Multi-dimensional Music Representation and Mixing

Columbia University Computer Music Center

Chris Bailey and Brad Garton

The joy of musique concrete is that of making music out of "found sounds"---sounds that we hear in our everyday lives, but torn out of context, and placed in a new, musical one. Thus, for example, a melody might be constructed out of a sequence of sounds that you recorded, say, around your house: hitting a few different pans, some clinks of silverware and glasses, a scrape of your fingernail on your wall, and perhaps a motorcycle whizzing by outside to close off the gesture. The trick is to make these sounds cohere musically, so that when you hear the sequence, you think, "Those sounds are very familiar. . . . yet they're making music. Wow!"

One way to do this is to group sounds together by shared characteristics. For example, you might want to have a percussive gesture---all the sounds having hard, percussive attacks. Or, alternatively you might want to have a very soft, flowing kind of texture. Or, you might want to use a bunch of sounds that all contain the note A#. Or that are very noisy, or, very pure. Or some combination of all of these. Clearly, there are many ways to classify found sounds.

So, for this installation, we began by making a database of several hundred sounds. Every sound comes with a list of parameter-values associated with it.

The parameters are:

Duration: How long is the recorded sound fragment?
Pitch(es): Are there any notes that stick out or are prominent? (For example: you record yourself scraping your finger over the cheese grater, and it happens to sound like a low Bb . . .)
Loudness: This is a tricky one, because of course you can make any sound loud by turning up the volume. But besides that, is the sound "loud" in quality? Does it have a real bite, even at low volume, or is it meek, even at high volume?
Attack Hardness: This is a measure of how much BANG the sound has when it starts. So hitting a metal object has a high attack hardness; saying the syllable "Waaah" has a low attack hardness.
Purity--noisiness: This is fairly self-explanatory: is the sound "noisy", or does it sound bell- or tone-like?
Color: Is the sound tense, high, rich, and therefore "bright"? Or is it low, dull, plain and therefore "dark?"
Agitation: Some sounds you record are very agitated: Record yourself scraping your finger on a washboard, for example. On the other hand, if you hit a metal object and it just rings to silence, that's relatively un-agitated.
Material/Category: This is a more psychological/semiotic parameter. What is the sound? Someone talking? a pot, pan, a piece of wood? Or a recording of crickets in your backyard?
Tessitura: This is like pitch, but less exact. It is simply a matter of whether the sound is relatively high, or low.

After this data is entered for a large number of sounds, then you can have the computer create gestures out of the sounds. For example, you might want a gesture consisting of short sounds, falling from high to low. The computer would simply look, first of all, for sounds with a short duration, and then, for sounds with "tessitura" gradually going from high to low.

But how do you tell the computer to do this?
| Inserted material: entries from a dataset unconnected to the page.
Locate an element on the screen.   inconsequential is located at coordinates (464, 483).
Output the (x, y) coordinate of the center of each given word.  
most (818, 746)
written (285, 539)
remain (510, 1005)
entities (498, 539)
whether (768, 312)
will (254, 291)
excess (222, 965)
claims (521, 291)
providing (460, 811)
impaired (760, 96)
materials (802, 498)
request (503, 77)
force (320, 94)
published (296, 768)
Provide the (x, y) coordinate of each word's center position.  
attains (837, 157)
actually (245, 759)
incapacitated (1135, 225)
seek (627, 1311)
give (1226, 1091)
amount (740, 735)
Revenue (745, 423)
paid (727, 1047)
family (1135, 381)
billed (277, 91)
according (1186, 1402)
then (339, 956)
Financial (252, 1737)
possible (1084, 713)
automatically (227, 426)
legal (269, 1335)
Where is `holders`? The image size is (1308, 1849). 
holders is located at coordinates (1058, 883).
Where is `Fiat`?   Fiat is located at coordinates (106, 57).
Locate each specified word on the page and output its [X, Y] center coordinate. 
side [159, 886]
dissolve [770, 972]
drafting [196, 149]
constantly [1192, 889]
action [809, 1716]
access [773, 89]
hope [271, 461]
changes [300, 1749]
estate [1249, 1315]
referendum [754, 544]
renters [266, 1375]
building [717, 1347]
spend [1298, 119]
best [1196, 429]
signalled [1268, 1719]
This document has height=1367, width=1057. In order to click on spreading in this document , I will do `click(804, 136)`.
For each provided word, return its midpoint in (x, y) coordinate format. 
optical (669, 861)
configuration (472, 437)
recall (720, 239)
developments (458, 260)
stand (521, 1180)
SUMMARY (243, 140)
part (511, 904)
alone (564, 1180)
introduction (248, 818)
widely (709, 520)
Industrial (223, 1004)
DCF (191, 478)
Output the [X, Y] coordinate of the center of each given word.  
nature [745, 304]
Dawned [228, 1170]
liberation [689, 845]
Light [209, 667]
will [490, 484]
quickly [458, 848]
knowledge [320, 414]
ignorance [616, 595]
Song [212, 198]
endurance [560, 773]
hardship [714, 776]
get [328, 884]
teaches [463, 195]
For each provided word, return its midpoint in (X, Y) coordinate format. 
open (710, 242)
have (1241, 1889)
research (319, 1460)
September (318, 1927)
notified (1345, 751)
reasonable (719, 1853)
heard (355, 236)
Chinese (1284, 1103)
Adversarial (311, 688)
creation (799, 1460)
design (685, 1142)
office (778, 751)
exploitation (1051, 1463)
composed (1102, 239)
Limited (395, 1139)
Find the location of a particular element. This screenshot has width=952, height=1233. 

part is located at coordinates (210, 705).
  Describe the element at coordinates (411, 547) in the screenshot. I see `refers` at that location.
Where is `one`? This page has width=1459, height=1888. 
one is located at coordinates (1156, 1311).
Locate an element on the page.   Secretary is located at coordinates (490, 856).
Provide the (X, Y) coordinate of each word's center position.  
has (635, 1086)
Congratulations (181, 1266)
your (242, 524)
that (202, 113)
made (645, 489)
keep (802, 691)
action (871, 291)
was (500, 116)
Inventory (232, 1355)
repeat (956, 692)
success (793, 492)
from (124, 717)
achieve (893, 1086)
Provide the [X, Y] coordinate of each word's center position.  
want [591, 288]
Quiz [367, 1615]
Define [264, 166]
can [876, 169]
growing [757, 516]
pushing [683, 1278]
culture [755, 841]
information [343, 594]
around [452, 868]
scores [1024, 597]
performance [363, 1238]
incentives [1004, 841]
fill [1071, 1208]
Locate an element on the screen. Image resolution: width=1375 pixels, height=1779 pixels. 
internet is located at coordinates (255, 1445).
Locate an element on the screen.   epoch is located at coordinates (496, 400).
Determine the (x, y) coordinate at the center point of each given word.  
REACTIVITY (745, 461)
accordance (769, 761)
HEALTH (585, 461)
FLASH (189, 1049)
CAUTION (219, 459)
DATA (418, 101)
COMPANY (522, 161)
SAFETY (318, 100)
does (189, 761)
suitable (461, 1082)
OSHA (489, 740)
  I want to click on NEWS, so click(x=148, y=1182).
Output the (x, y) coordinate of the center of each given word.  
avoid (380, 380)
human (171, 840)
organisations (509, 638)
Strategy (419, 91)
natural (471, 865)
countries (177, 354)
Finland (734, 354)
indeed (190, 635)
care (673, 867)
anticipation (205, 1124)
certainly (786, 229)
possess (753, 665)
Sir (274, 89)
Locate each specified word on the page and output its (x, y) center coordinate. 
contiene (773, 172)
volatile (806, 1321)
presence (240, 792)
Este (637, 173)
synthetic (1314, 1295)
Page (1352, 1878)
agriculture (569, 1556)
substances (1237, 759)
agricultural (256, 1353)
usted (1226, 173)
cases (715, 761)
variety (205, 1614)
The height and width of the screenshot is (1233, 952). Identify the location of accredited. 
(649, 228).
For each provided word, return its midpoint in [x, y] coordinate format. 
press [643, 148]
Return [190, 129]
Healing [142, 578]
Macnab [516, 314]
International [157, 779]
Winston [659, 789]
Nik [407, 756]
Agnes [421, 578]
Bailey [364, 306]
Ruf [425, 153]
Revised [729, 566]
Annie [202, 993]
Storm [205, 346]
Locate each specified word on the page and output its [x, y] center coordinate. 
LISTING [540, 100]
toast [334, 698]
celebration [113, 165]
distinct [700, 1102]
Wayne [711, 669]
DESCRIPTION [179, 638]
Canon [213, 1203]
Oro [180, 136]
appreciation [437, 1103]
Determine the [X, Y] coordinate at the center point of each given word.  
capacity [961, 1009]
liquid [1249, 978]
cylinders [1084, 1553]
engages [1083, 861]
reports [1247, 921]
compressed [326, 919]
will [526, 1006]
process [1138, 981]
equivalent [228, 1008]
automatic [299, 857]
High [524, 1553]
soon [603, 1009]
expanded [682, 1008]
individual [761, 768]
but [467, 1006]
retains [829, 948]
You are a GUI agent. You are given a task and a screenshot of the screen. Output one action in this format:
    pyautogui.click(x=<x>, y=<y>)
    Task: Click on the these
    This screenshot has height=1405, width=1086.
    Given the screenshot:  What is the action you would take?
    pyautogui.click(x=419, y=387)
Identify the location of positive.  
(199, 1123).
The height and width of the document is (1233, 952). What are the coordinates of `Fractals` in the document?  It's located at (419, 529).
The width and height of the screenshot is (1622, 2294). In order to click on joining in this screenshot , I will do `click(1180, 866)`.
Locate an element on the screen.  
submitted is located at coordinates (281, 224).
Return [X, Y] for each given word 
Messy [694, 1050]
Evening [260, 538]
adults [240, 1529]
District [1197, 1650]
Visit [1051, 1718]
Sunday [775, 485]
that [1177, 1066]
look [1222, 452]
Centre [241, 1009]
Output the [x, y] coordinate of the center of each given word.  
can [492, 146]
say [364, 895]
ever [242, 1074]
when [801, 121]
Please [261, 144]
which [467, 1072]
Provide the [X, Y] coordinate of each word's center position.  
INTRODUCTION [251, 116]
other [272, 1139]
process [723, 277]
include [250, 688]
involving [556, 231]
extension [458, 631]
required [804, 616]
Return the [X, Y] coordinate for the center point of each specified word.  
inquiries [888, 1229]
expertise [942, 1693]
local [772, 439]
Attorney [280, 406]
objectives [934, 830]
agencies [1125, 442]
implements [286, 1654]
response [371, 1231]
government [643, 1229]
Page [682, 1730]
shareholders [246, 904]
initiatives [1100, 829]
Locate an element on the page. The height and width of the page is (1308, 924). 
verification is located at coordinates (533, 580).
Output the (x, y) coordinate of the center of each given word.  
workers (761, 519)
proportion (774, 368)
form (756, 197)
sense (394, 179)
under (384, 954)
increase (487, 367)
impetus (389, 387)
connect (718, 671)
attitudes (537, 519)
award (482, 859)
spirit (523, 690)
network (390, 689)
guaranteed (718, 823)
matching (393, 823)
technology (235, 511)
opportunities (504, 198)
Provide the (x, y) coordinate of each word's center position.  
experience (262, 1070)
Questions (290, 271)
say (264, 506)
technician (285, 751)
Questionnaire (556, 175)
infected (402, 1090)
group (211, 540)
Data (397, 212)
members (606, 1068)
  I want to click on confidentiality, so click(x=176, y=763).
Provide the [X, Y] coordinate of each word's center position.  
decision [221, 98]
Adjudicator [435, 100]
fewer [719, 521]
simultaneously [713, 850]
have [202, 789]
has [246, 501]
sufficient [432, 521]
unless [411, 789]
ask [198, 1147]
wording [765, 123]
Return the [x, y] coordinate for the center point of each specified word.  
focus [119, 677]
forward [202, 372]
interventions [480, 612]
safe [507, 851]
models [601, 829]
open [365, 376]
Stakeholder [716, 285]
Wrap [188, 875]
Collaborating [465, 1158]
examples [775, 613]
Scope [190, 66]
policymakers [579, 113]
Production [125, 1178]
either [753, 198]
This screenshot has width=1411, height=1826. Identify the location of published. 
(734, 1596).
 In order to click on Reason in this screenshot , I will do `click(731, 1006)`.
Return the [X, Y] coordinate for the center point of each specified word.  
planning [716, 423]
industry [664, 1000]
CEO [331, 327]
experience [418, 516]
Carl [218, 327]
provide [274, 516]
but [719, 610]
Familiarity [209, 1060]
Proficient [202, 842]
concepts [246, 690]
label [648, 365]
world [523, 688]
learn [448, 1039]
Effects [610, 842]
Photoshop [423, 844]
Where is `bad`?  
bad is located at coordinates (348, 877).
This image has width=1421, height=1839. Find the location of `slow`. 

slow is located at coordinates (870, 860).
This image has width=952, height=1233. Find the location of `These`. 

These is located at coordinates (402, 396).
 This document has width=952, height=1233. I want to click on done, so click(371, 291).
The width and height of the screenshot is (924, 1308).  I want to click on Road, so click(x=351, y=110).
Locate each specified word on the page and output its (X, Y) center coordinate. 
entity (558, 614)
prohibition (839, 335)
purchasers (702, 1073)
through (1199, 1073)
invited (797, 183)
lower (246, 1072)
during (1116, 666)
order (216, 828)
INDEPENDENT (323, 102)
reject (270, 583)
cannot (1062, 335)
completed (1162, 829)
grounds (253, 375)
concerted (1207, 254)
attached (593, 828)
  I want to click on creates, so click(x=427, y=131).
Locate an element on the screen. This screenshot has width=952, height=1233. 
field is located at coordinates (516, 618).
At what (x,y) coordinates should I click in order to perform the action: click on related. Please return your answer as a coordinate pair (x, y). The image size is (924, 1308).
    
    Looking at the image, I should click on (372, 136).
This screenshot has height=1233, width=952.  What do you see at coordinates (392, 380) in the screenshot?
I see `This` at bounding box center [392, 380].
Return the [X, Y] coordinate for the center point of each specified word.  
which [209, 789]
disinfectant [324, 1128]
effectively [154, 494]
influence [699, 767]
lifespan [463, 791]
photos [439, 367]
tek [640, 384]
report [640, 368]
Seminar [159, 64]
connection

Well, you could write nasty, complicated computer programs to do it. But that's boring. So, for your enjoyment, we've created a multi-dimensional "space" that you can fly through. In the "space", you'll see the sounds floating around you. The tricky part is to determine how to navigate in a 9-dimensional space (the nine parameters listed above) in a manner that delights both the eye and the ear. We arbitrarily decided that all the parameters would be independent of each other -- this allows us to find a sound consisting of any combination of the description parameters. We realize that in the Real World many of the parameters we use are in fact linked to each other. To be honest, the list of parameters is rather arbitrary anyhow. We used our ears and our musical intuition to create the descriptions (and values) listed for each sound.

We then mapped (or assigned) each parameter to a different visual attribute seen on a computer screen; the positioning of sounds in a 3-dimensional representation, the color of the visual sound objects, the "spikiness" of each object, etc. Our goal was to create a representation that would be memorable enough to allow us to revisit a region of 9-space with particularly satisfying sound combinations.

The real fun, however, comes from simply 'flying around' in the sound space. Not a bad paradigm at all for composing new music!